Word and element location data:
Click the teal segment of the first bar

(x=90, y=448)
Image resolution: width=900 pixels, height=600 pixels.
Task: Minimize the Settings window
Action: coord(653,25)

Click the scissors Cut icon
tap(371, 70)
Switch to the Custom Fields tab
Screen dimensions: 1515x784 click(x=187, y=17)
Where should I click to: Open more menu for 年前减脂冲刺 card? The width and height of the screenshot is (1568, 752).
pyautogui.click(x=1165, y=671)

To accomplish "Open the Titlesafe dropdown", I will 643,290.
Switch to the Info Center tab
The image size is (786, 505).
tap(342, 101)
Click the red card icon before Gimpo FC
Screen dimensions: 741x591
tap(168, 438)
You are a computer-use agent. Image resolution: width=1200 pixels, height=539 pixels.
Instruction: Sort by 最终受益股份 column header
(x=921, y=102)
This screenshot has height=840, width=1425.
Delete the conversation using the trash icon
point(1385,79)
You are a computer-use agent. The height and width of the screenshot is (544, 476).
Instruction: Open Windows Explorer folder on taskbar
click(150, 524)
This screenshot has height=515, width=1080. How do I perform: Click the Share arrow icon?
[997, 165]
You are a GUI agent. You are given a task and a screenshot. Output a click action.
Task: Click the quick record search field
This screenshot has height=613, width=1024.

Aim:
Copy all of the lines above without any changes.

Written solution:
Click the teal segment of the first bar

(x=90, y=448)
Image resolution: width=900 pixels, height=600 pixels.
Task: Minimize the Settings window
Action: coord(653,25)

Click the scissors Cut icon
tap(371, 70)
Switch to the Custom Fields tab
Screen dimensions: 1515x784 click(x=187, y=17)
Where should I click to: Open more menu for 年前减脂冲刺 card? The width and height of the screenshot is (1568, 752).
pyautogui.click(x=1165, y=671)

To accomplish "Open the Titlesafe dropdown", I will 643,290.
Switch to the Info Center tab
The image size is (786, 505).
tap(342, 101)
Click the red card icon before Gimpo FC
Screen dimensions: 741x591
tap(168, 438)
You are a computer-use agent. Image resolution: width=1200 pixels, height=539 pixels.
Instruction: Sort by 最终受益股份 column header
(x=921, y=102)
This screenshot has height=840, width=1425.
Delete the conversation using the trash icon
point(1385,79)
You are a computer-use agent. The height and width of the screenshot is (544, 476).
Instruction: Open Windows Explorer folder on taskbar
click(150, 524)
This screenshot has height=515, width=1080. How do I perform: Click the Share arrow icon?
[997, 165]
You are a GUI agent. You are given a task and a screenshot. Output a click action.
Task: Click the quick record search field
This screenshot has height=613, width=1024.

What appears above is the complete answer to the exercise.